----- Data section
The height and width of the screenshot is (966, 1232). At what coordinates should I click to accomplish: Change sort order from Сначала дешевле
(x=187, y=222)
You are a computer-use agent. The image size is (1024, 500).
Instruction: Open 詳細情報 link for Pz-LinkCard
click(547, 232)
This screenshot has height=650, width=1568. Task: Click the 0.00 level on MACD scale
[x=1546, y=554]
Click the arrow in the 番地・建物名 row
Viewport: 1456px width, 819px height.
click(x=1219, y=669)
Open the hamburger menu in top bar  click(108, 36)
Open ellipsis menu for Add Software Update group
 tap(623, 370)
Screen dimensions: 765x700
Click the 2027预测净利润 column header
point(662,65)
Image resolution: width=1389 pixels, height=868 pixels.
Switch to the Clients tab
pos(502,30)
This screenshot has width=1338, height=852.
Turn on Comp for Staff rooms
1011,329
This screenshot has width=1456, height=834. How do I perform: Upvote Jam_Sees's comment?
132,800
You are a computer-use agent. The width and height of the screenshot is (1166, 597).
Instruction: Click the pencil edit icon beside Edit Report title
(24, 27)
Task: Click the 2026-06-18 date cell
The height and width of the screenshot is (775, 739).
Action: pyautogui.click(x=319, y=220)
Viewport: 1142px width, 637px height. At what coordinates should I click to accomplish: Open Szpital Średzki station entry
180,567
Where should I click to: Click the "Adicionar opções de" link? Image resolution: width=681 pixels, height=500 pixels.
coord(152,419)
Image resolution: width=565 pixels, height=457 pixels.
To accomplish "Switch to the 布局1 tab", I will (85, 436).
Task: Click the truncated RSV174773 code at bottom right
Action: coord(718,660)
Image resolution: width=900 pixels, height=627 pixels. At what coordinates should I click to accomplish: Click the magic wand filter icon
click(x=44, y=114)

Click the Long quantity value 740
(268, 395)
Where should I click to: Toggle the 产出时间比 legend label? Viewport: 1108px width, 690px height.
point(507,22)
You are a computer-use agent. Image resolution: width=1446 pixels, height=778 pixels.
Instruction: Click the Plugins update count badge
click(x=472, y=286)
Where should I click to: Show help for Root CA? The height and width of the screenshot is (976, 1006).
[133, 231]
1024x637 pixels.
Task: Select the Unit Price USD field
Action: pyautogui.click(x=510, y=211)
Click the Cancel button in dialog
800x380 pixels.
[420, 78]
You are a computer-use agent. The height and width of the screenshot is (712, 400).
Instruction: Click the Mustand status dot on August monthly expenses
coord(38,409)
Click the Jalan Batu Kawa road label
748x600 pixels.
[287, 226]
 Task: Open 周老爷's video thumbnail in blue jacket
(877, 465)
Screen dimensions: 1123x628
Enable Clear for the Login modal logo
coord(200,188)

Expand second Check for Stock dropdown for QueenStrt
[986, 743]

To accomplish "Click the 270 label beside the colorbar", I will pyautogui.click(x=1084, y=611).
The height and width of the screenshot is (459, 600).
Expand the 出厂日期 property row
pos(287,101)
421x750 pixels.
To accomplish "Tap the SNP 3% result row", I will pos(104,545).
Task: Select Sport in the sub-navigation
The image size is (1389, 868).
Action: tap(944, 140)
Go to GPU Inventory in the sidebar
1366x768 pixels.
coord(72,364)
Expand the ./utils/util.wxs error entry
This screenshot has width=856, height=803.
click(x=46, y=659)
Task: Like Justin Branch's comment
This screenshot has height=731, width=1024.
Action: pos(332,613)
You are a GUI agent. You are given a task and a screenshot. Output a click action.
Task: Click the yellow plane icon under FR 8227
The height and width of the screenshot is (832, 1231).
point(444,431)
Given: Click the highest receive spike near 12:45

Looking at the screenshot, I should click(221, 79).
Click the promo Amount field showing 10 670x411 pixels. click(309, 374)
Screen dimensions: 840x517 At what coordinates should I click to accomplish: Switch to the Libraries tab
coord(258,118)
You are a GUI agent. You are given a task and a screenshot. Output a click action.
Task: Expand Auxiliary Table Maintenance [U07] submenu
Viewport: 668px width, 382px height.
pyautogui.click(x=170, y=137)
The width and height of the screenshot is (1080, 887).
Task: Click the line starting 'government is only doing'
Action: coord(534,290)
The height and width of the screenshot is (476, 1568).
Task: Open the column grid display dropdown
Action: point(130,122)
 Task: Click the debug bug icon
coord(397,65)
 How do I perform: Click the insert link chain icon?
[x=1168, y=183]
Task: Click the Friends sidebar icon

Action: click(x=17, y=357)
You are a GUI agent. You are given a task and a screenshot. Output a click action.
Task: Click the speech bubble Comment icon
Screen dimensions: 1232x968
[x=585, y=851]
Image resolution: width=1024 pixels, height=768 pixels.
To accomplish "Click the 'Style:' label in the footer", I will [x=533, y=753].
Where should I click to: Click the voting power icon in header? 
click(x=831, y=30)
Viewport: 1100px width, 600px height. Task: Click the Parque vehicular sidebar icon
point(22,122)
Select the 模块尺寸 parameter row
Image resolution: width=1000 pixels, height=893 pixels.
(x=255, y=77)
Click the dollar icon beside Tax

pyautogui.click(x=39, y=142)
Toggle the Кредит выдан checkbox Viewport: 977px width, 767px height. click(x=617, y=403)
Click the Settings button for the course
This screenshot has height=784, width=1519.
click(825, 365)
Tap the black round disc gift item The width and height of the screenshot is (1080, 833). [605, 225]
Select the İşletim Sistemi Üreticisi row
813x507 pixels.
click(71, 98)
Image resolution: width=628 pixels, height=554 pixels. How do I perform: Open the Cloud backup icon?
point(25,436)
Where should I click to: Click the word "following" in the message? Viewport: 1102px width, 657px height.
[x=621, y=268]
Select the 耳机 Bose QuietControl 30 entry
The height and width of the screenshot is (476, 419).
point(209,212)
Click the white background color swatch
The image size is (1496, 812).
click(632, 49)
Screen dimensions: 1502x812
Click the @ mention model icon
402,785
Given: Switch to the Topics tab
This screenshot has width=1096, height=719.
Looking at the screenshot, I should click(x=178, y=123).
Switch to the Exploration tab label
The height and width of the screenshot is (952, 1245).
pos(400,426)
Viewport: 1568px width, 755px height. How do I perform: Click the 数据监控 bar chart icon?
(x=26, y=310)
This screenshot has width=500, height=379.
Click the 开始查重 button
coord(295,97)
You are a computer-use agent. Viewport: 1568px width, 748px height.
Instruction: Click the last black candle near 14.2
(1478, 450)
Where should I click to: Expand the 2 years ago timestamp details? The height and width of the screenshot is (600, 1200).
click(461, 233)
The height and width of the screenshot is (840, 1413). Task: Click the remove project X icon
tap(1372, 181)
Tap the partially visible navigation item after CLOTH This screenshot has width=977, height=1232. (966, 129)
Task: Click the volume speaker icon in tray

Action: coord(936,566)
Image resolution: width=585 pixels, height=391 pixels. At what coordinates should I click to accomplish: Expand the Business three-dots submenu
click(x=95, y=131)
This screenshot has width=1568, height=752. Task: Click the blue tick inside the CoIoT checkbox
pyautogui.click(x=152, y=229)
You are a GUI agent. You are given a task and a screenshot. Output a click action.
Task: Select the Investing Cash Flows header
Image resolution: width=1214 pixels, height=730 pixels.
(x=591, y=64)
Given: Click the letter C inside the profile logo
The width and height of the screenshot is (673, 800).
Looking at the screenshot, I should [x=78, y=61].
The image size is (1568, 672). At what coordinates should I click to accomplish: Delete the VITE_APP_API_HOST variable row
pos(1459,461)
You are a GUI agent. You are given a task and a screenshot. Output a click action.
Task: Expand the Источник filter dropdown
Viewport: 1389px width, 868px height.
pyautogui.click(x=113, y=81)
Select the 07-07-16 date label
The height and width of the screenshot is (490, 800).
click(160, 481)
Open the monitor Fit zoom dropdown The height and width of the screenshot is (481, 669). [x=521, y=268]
----------
## [What this task involves]
Extract every line containing the string "navigation" from the data above.

## [Task answer]
Task: Select Sport in the sub-navigation
Tap the partially visible navigation item after CLOTH This screenshot has width=977, height=1232. (966, 129)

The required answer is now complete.